- July 23, 2021
- Posted by: Tanu Shyara
- Category: blockchain
Transactions must be authenticated and authorized before they can be added to the blockchain.
A transaction must go through a number of critical steps before being added to the blockchain. Today, we are going to focus on authentication using cryptographic keys. On the authority on proof-of-work, the role of mining, and the recent adoption of proof-of-stake protocols in post-blockchain networks.
The original blockchain was designed to operate without a central authority. (i.e. no bank or regulator controlling the transaction), but the transaction still has to be authenticated.
This is done using a cryptographic key, a string of data (like a password) that identifies the user and grants access to their account or wallet value on the system.
Each user has their own private key and public key that everyone can see. Using both of these creates a secure digital identity for the user to authenticate through a digital signature that unlocks the transaction they wish to perform.
Once a transaction is agreed upon between users, it needs to be approved and authorized before a block can be added to the chain.

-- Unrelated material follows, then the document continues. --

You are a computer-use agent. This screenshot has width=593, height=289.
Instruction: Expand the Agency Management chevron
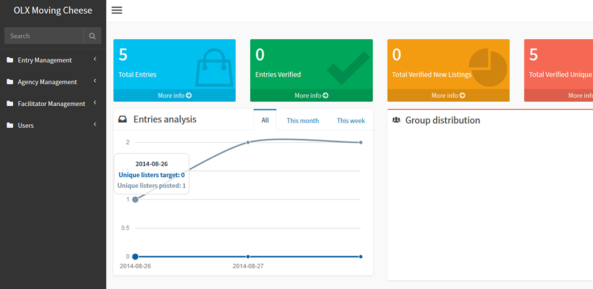(94, 81)
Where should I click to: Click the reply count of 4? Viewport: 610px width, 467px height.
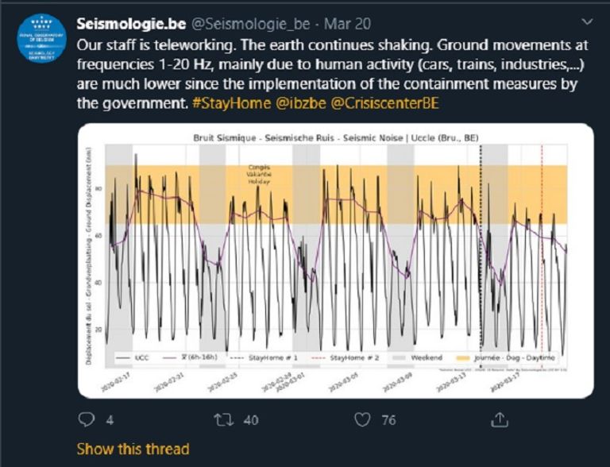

For public blockchains, the decision to add transactions is made by consensus. This means that most nodes (or computers in the network) must agree that the transaction is valid.
Those who have computers in the network are encouraged to verify transactions through rewards. We know this process as proof of work.
3. Proof of Work:
Proof of work requires that people with computers in the network must be able to connect blocks to solve a complex mathematical problem. Solving problems is known as mining, and miners are usually rewarded for their work in cryptocurrencies.
But mining is not easy. A mathematical problem can only be solved by trial and error. And the probability of solving the problem is about 1 in 5.9 trillion. This requires substantial computing power which uses a considerable amount of energy. This means that the reward for mining must exceed the cost of the computer and the electricity to run them, as it would take years for a computer alone to find a solution to a mathematical problem.
4. The Power of Mining:
The Cambridge Bitcoin Electricity Consumption Index estimates that the bitcoin mining network consumes approximately 70 terawatt hours (TWH) of electricity per year, making it the 40th largest consumer of electricity by ‘country’. By comparison, Ireland (ranked 68) uses more than a third of bitcoin consumption, or 25 TWH, according to 2016 data compiled by the CIA, and Austria at number 42 consumes 64.6 TWH of electricity per year.
5. The Problem with Proof of Work:
To create the scale of the economy, miners often pool their resources through companies that mobilize a large group of miners, then these miners share the rewards and fees through the blockchain network. As the blockchain grows, try to add more computers and solve the problem. The problems get harder and the network gets bigger and then theoretically distributed further down the chain. It sabotages and unites that become more difficult.
While in practice, some mining power has become concentrated in the hands of a few pools, large organizations now have the vast computing and electrical power needed to maintain and develop a proof-of-work verification-based blockchain network.
6. Proof of Stake:
The blockchain network has since adopted a “proof-of-stake” verification consensus protocol, where participants must have a stake in the blockchain. Usually owners of certain cryptocurrencies have the opportunity to select, verify and verify transactions. This saves substantial computing power resources as no mining is required.
In addition, blockchain technologies have evolved to include “smart contracts” that automatically execute transactions when certain conditions are met.